The next morning a met Daniel Tenner (@swombat) and Pauline Sygulska (@payah) of Grant Tree – see http://www.granttree.co.uk/about-us.html) for breakfast. Daniel wrote one of the first defensive blogs about the TechCity LaunchPad – see http://eu.techcrunch.com/2011/04/09/why-british-geeks-just-cant-bare-to-look-a-tsb-gift-horse-in-the-mouth/). Grant Tree was set up to help start-ups access any and all forms of support. They are big fans of our progression in the Digital space and just wanted to know how they could help us reach out more. We discussed _connect, the KTNs in general and the LaunchPad. A great discussion and I expect them to blog more about how wonderful we are – and it only cost £41.90 for 2 breakfasts!
I then meandered down to Swindon, where I found the office very much in “end of term” mode. Cyrus was in jeans and cracking jokes. We had a rather diminished Innovate Steering Group which seemed to talk about everything but Innovate, played with the ETI Virtual Board papers (once I actually managed to get hold of them!) and had a long chat with Suzy about the model and making sure it is what everyone needs to do their jobs. It has been pointed out that our website structure is now 2 iterations behind our strategy in the programmes area!
I was then visited by a now imminently ex-Carbon Trust person who we would like to use part-time to support the Energy field and the development of a TIC in the area. He was a little surprised when, 30 minutes in, I suggested that he would be contacted by our Head of HR next week – apparently the decisions making process in CT is a trifle tardy. Another point in the legend of the TSB, I feel!
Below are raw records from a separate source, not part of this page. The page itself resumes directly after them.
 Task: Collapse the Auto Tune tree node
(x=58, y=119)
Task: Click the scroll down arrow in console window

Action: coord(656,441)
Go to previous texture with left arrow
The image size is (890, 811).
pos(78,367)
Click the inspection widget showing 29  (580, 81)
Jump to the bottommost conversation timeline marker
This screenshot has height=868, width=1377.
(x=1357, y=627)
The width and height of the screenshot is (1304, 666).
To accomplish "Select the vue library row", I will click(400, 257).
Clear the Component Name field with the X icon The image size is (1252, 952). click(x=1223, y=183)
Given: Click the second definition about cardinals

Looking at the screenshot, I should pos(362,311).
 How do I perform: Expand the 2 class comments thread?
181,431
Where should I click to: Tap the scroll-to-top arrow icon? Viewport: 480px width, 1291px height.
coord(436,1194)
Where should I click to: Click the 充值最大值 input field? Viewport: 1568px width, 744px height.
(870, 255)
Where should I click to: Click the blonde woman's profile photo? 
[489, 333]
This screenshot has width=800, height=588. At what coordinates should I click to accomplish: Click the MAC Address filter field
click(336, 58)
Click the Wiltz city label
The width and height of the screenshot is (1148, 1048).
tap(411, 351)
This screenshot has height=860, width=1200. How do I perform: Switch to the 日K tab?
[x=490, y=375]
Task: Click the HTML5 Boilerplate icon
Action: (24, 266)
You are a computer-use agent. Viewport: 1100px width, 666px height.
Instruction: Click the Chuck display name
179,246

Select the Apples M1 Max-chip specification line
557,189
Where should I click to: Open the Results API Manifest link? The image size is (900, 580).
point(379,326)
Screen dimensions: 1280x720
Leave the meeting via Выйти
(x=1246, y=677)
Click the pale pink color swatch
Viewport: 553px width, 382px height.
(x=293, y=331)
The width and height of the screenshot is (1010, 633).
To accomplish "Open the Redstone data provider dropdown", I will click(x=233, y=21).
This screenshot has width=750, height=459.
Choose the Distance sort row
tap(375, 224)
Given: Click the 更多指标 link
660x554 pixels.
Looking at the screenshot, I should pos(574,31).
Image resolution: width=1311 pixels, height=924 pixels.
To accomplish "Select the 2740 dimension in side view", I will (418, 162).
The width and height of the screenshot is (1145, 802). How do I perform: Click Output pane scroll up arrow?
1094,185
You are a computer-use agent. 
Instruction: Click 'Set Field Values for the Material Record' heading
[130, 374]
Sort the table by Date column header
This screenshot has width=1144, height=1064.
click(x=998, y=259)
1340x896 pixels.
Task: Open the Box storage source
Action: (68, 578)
Then Healthcare Man and I took a telephone conference with the head of the Californian Institute for Regenerative Medicine, a $3bn US operation – see http://www.cirm.ca.gov/). I was playing the “why are you big guys interested in little ole us?” game and came to believe that what Healthcare Man has done over the last 3 years and (particularly) because of the TIC announcement, we might just be unwisely seen as knowing what we are doing. We agreed to some low-level knowledge exchange and the possibility of a UK-California Summit/Workshop early next year and escaped a by now deserted office for the long weekend!